- [INPUT DATA]
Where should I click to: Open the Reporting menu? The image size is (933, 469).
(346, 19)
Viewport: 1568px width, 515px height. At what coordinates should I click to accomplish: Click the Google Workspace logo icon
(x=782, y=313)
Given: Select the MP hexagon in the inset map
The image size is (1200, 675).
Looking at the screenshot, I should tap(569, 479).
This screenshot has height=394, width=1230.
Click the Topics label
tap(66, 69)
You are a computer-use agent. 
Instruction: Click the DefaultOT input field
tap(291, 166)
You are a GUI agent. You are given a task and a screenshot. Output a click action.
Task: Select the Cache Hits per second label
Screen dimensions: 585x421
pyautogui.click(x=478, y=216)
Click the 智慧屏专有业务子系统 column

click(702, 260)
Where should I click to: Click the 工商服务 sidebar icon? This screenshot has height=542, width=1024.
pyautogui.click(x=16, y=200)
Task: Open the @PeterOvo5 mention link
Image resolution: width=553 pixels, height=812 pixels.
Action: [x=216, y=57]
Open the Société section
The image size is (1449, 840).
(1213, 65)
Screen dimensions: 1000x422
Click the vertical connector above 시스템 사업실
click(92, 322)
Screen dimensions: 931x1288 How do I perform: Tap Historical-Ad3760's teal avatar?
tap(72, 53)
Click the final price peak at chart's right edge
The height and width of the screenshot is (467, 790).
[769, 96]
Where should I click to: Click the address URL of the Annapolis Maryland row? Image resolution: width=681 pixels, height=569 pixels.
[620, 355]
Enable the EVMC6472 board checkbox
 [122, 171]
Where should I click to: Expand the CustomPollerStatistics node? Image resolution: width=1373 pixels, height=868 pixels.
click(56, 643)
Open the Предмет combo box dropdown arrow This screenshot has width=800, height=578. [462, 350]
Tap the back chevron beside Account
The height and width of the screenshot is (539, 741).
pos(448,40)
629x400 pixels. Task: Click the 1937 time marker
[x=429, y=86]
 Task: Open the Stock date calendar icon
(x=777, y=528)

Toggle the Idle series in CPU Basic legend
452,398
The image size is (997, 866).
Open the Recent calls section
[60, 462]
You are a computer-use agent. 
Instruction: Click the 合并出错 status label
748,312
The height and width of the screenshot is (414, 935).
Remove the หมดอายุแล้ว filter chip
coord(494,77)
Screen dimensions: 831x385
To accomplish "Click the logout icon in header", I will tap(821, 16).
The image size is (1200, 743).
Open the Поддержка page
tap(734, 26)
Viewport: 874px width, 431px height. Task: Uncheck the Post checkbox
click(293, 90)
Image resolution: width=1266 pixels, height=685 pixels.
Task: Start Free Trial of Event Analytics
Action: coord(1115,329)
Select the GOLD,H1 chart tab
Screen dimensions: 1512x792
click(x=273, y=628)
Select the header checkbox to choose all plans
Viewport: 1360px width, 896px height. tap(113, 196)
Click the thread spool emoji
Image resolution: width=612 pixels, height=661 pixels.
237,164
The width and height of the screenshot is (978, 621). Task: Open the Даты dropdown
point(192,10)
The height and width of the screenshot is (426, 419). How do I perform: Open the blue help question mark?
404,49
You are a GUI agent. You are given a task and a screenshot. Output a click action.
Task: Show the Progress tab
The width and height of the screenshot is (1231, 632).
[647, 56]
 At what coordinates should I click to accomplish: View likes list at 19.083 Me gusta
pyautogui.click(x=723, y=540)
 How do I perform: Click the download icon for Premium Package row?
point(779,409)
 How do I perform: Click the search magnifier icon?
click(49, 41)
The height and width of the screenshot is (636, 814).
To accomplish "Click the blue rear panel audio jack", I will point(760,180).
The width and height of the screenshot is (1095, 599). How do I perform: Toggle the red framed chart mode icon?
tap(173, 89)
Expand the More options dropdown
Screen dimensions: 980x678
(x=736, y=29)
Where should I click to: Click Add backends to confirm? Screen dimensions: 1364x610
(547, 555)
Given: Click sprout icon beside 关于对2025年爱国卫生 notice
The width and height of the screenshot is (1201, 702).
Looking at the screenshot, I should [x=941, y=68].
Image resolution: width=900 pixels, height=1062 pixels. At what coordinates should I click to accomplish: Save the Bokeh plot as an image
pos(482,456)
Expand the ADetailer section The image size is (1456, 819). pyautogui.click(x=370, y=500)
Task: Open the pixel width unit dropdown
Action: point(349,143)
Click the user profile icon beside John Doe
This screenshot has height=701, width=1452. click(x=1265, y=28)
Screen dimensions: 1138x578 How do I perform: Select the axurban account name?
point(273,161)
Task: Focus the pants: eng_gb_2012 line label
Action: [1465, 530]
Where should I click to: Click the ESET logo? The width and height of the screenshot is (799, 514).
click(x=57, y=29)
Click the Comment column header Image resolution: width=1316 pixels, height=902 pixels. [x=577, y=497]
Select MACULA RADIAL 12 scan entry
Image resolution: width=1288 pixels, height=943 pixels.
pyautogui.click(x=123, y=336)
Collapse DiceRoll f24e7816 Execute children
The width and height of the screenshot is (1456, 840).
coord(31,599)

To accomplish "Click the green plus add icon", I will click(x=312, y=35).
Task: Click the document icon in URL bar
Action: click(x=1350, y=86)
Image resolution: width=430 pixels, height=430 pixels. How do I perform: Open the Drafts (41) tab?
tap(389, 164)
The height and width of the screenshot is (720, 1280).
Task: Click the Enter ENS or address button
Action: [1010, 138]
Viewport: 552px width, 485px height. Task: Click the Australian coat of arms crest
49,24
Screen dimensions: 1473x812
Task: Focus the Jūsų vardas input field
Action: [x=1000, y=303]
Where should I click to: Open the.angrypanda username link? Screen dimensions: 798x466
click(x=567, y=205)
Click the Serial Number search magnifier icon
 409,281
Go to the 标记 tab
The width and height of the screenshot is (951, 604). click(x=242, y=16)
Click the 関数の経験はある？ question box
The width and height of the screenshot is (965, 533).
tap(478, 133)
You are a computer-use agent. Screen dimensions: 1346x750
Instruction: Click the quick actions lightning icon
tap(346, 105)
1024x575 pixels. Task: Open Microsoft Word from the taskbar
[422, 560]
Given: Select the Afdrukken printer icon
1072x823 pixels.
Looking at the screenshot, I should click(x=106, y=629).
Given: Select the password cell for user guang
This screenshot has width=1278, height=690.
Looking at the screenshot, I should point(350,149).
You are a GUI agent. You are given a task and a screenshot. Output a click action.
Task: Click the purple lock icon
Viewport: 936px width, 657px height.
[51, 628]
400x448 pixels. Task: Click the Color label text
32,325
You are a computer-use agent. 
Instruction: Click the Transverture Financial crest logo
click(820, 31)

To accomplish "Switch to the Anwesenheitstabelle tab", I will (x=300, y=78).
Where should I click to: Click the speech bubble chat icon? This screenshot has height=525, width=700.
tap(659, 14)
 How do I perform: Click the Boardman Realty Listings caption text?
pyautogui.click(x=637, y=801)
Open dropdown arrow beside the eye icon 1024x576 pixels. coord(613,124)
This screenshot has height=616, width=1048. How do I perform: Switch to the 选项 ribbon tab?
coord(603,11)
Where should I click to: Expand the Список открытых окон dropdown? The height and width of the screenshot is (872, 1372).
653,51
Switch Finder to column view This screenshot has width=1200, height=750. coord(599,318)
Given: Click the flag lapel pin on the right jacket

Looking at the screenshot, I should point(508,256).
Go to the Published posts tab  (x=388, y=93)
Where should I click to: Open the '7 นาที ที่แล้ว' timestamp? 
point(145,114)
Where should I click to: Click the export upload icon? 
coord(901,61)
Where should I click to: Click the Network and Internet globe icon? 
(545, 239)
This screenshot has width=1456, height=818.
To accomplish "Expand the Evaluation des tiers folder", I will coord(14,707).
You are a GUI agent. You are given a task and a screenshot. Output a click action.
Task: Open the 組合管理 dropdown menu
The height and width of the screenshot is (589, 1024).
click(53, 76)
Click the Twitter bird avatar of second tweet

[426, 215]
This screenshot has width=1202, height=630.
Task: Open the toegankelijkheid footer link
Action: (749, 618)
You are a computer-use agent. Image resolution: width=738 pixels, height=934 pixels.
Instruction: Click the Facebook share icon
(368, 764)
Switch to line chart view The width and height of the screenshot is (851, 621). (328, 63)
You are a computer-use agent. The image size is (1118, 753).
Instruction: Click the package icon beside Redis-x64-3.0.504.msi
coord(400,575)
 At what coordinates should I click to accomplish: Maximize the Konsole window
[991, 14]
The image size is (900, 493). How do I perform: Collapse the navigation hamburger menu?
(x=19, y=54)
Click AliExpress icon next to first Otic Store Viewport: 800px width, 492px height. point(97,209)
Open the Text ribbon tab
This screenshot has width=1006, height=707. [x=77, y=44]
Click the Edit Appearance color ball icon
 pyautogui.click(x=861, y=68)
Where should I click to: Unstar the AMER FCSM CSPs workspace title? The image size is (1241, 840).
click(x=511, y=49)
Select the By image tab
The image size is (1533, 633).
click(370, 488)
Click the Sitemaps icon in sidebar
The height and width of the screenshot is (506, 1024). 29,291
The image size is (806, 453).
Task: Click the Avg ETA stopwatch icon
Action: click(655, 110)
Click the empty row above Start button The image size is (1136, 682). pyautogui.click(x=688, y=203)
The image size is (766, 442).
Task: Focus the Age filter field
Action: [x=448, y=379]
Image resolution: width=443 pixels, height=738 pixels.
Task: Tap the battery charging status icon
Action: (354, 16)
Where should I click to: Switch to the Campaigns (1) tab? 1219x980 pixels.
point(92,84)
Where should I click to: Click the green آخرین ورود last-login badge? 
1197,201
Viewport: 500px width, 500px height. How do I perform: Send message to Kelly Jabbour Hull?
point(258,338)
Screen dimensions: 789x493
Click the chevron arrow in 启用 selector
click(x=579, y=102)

- [EXERCISE AIM]
Taking the entries above, restate exactly those lines that fall between the line with "Viewport: 936px width, 657px height." and the line with "Go to the Published", keeping both of those lines too.

- [COMPLETED TASK]
Viewport: 936px width, 657px height.
[51, 628]
400x448 pixels. Task: Click the Color label text
32,325
You are a computer-use agent. 
Instruction: Click the Transverture Financial crest logo
click(820, 31)

To accomplish "Switch to the Anwesenheitstabelle tab", I will (x=300, y=78).
Where should I click to: Click the speech bubble chat icon? This screenshot has height=525, width=700.
tap(659, 14)
 How do I perform: Click the Boardman Realty Listings caption text?
pyautogui.click(x=637, y=801)
Open dropdown arrow beside the eye icon 1024x576 pixels. coord(613,124)
This screenshot has height=616, width=1048. How do I perform: Switch to the 选项 ribbon tab?
coord(603,11)
Where should I click to: Expand the Список открытых окон dropdown? The height and width of the screenshot is (872, 1372).
653,51
Switch Finder to column view This screenshot has width=1200, height=750. coord(599,318)
Given: Click the flag lapel pin on the right jacket

Looking at the screenshot, I should point(508,256).
Go to the Published posts tab  (x=388, y=93)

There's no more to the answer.